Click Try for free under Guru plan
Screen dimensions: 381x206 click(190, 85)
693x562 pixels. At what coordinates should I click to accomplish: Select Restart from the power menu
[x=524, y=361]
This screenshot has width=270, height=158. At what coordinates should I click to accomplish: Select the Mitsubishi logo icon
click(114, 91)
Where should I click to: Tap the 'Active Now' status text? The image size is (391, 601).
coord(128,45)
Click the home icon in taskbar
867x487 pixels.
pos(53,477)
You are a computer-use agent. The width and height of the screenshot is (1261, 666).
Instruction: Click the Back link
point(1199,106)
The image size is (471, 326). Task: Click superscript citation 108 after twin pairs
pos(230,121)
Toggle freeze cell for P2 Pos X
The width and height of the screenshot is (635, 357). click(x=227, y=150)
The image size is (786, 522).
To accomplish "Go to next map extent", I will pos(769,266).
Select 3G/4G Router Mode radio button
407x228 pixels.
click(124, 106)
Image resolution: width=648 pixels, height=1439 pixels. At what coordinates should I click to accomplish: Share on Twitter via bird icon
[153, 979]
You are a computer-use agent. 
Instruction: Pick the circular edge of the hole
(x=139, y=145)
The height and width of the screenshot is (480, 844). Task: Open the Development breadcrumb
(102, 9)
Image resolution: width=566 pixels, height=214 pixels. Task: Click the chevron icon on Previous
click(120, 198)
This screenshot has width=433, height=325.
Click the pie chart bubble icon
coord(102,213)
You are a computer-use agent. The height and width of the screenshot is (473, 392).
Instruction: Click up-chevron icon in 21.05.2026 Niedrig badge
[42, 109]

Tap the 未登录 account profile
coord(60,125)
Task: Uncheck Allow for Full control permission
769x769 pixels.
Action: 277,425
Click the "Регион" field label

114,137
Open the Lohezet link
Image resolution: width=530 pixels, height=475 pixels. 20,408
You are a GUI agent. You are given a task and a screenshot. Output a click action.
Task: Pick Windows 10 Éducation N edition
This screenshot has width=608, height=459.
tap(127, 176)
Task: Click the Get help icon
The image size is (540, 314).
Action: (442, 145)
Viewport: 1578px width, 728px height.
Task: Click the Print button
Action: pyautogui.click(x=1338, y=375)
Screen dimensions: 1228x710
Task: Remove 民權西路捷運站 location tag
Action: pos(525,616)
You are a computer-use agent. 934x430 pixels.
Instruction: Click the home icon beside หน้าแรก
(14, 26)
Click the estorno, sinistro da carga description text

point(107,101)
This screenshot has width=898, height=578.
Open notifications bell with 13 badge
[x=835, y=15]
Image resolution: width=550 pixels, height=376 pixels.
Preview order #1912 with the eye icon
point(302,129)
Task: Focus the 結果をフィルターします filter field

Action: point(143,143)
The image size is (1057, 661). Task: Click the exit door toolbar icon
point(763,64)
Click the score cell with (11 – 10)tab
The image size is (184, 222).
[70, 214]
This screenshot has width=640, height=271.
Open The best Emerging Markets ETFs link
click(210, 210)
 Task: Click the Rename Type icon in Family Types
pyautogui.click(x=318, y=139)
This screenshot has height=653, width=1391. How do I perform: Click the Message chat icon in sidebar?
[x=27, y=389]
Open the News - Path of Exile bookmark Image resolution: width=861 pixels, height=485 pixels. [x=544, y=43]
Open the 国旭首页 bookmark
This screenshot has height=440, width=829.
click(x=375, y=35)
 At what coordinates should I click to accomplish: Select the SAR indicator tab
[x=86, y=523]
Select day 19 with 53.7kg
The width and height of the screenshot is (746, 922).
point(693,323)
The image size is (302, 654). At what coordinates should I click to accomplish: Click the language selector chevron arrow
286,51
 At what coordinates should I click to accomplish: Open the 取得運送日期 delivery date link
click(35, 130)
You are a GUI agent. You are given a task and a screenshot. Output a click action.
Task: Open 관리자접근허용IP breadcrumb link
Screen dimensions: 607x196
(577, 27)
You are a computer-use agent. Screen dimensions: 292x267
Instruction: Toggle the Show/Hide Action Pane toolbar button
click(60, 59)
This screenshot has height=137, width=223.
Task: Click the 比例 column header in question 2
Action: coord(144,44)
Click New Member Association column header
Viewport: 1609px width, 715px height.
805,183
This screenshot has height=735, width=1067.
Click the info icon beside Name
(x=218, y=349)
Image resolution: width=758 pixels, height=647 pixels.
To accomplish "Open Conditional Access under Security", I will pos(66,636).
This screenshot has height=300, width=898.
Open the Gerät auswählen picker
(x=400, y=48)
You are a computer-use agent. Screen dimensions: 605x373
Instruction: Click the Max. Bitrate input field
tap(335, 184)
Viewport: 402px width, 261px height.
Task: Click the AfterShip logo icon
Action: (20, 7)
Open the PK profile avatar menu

# Work required
Return word for word the lines above from the line with "At what coordinates should I click to accomplish: Select the SAR" to the line with "You are a computer-use agent. Screen dimensions: 292x267", including both and leaving out all others.

# Result
 At what coordinates should I click to accomplish: Select the SAR indicator tab
[x=86, y=523]
Select day 19 with 53.7kg
The width and height of the screenshot is (746, 922).
point(693,323)
The image size is (302, 654). At what coordinates should I click to accomplish: Click the language selector chevron arrow
286,51
 At what coordinates should I click to accomplish: Open the 取得運送日期 delivery date link
click(35, 130)
You are a GUI agent. You are given a task and a screenshot. Output a click action.
Task: Open 관리자접근허용IP breadcrumb link
Screen dimensions: 607x196
(577, 27)
You are a computer-use agent. Screen dimensions: 292x267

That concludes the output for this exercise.